▶ [Problem requirements]: Change "location" to "position" in the items from the beginning through the line holding "(375, 154).", inclusive, and give those lines back otherwise unchanged, leaving out the pictures.

<<<<

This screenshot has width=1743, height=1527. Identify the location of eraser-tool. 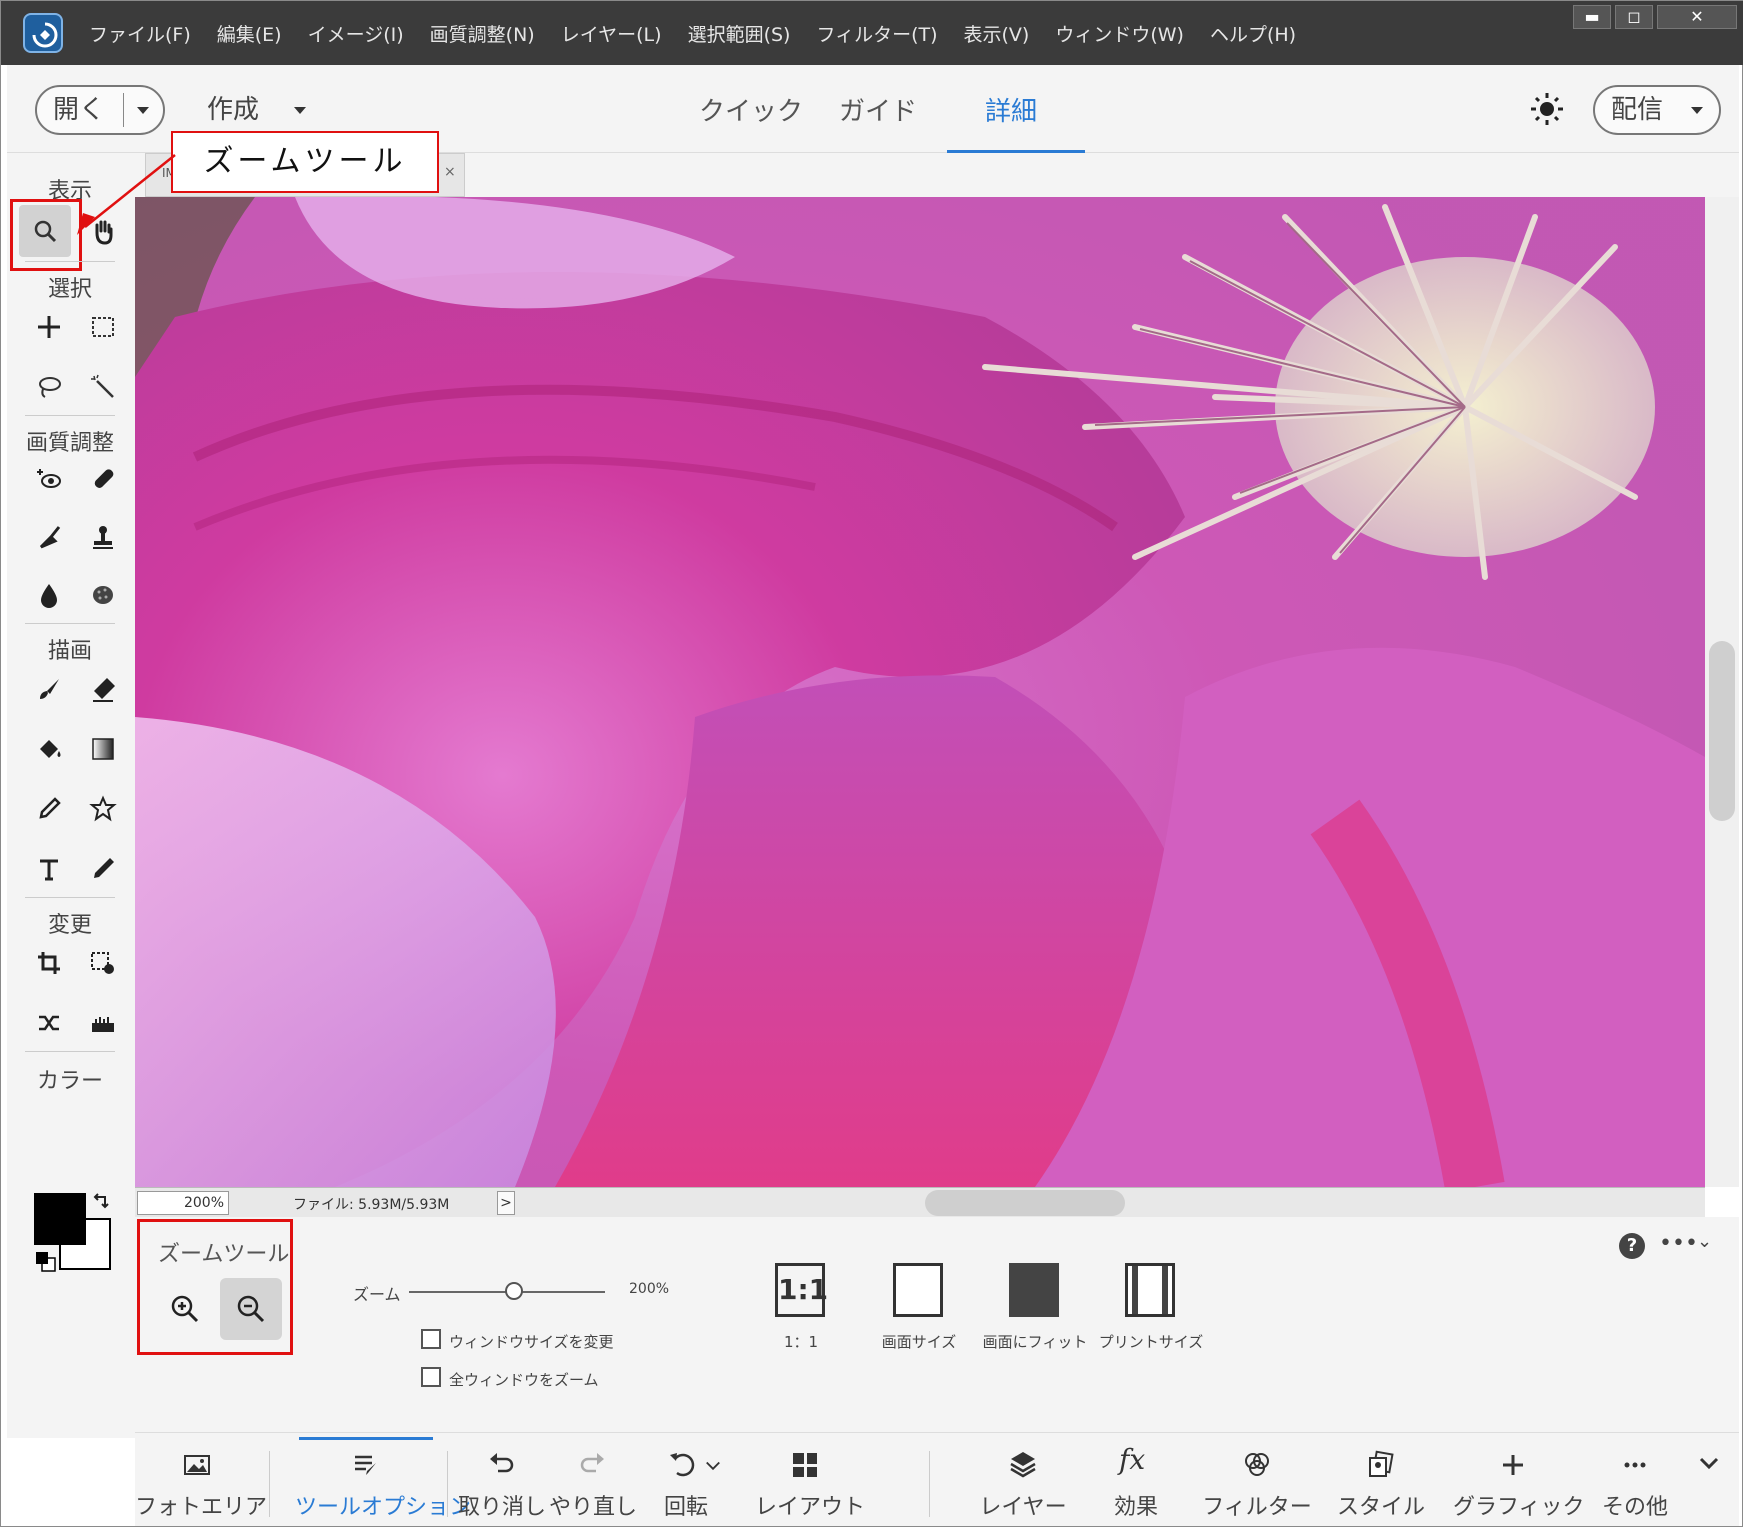
(103, 689).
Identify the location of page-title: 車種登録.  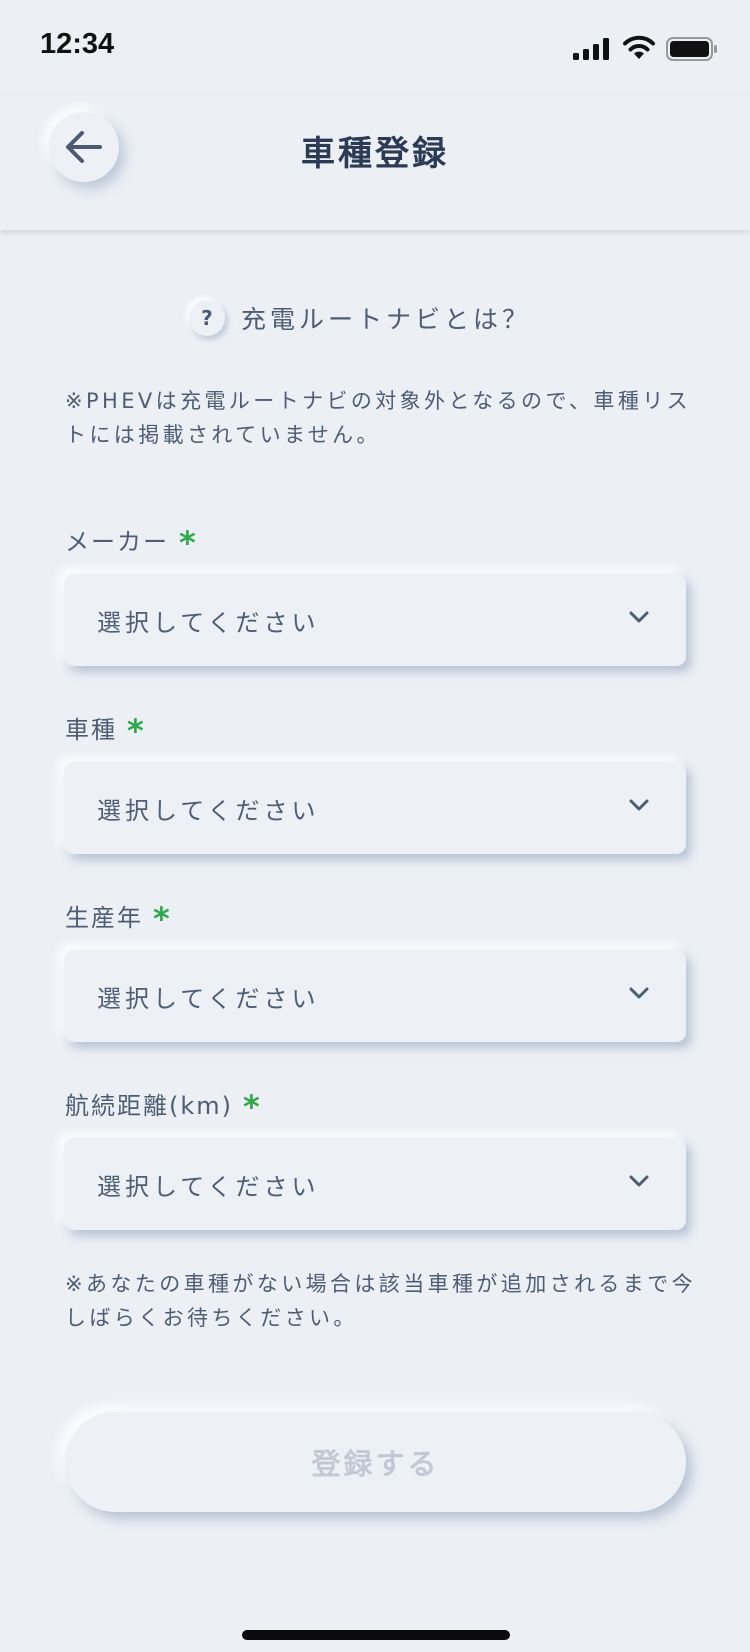
(375, 154).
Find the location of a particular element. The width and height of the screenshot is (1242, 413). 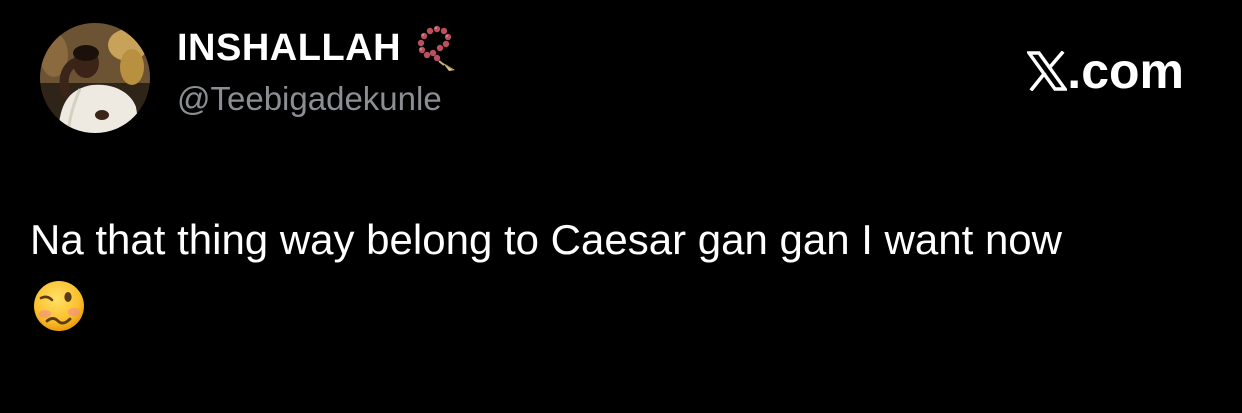

author-handle: @Teebigadekunle is located at coordinates (310, 99).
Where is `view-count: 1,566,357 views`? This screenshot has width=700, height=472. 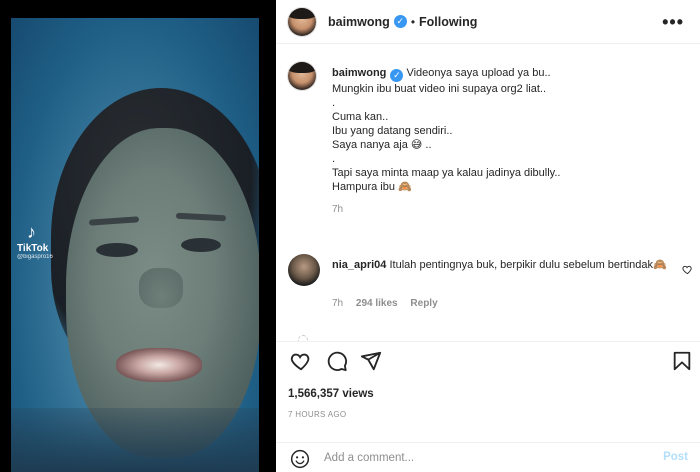
view-count: 1,566,357 views is located at coordinates (331, 394).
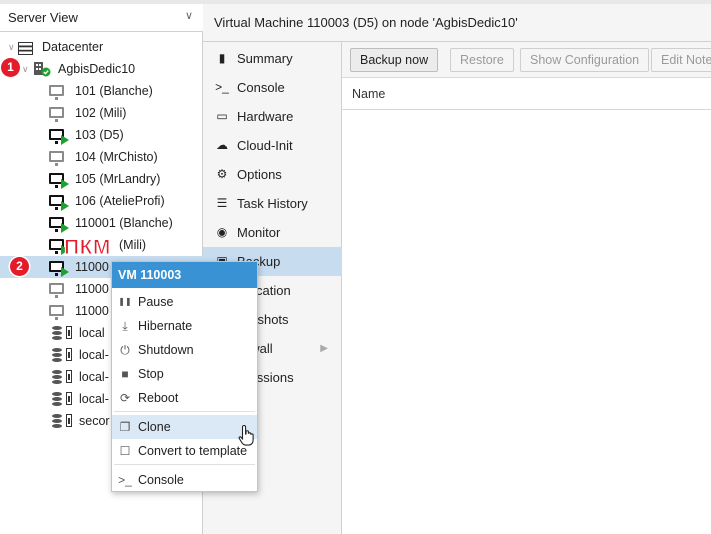  What do you see at coordinates (43, 18) in the screenshot?
I see `server-view-label: Server View` at bounding box center [43, 18].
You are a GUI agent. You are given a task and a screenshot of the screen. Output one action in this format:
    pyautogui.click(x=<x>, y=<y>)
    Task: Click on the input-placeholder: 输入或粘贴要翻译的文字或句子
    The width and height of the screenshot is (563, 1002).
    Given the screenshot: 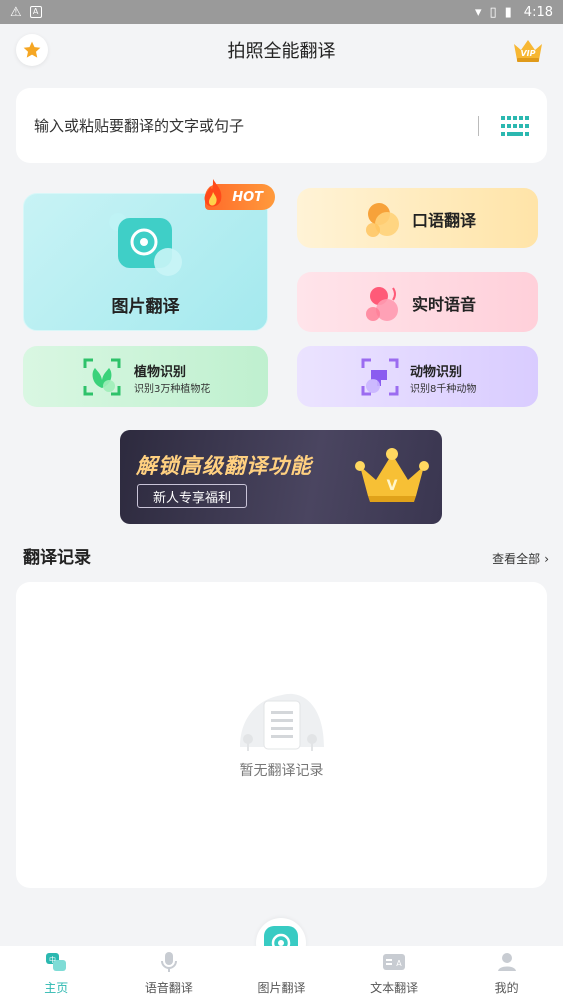 What is the action you would take?
    pyautogui.click(x=140, y=126)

>>>>

▶ [Result below]:
This screenshot has width=1743, height=1527. Identify the position of eraser-tool. 
(103, 689).
Identify the position of page-title: 車種登録.  
(375, 154).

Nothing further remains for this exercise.